YOUR OBJECTIVE:
Beginning at the line that contains "Viewport: 1075px width, 537px" and continuing through the end of the material, write those lines again with "ticker label" changed to "ticker symbol" and everything else left as it is. Omit the pictures from your answer.

Source records:
■ ■ ■ ■ ■
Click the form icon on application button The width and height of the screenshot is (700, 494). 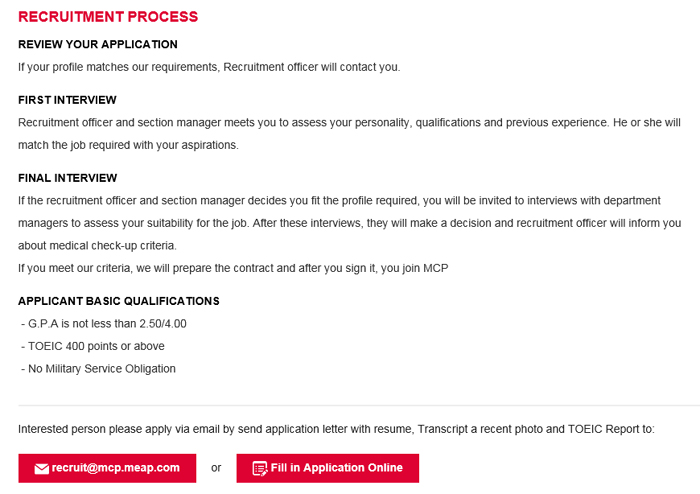[260, 469]
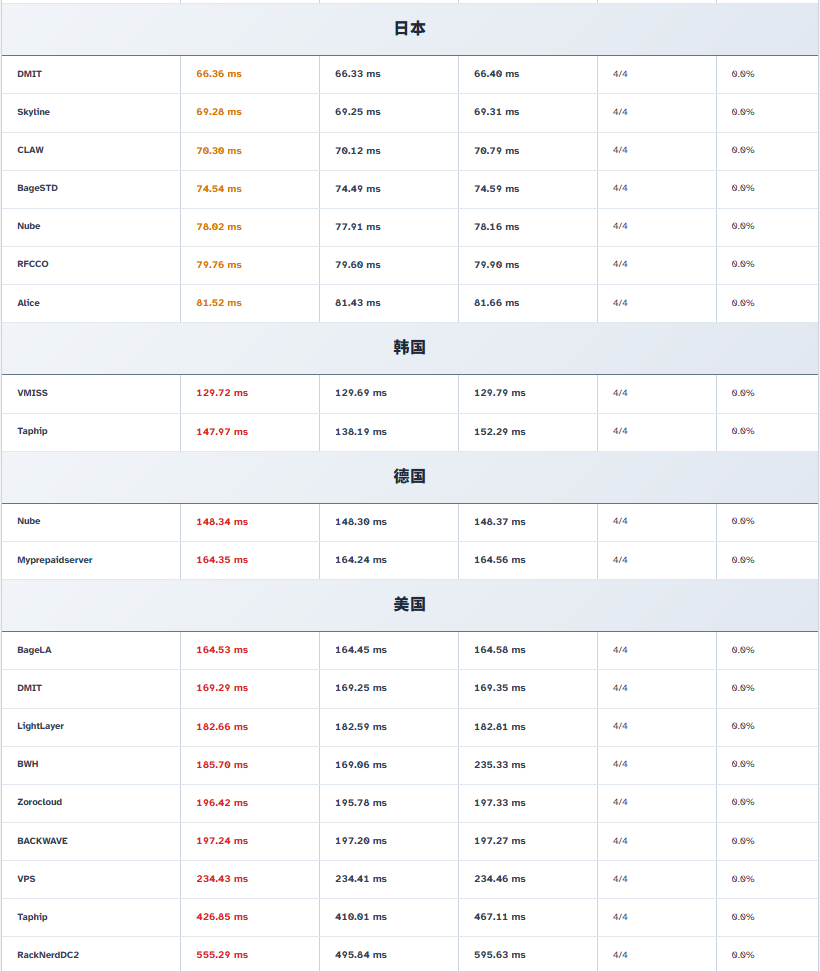Click the 德国 section header
The image size is (820, 971).
pyautogui.click(x=409, y=477)
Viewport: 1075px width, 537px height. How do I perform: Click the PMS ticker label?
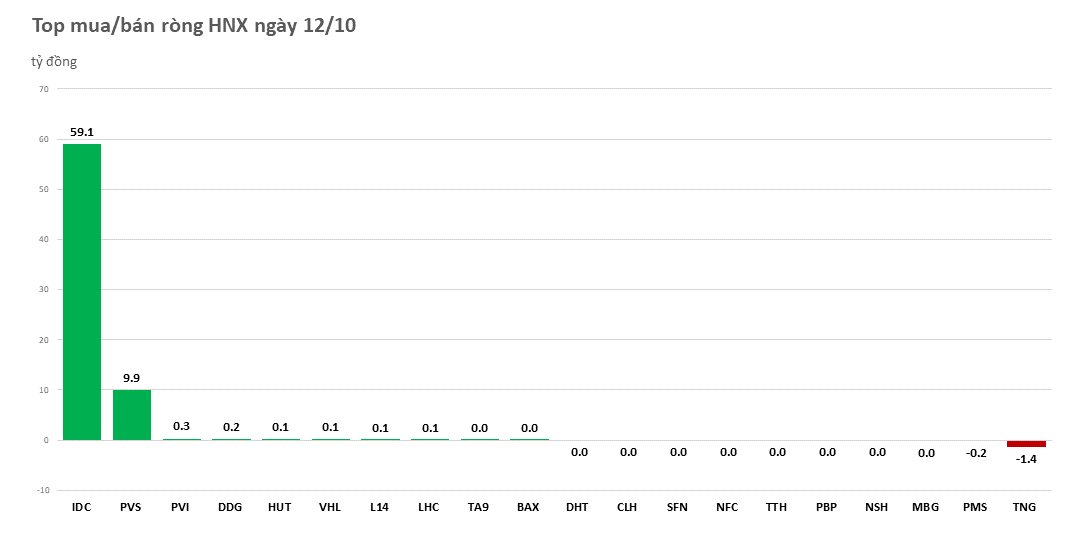(x=975, y=507)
■ ■ ■ ■ ■
RESPONSE:
Viewport: 1075px width, 537px height. How do I perform: Click the PMS ticker symbol?
(x=975, y=507)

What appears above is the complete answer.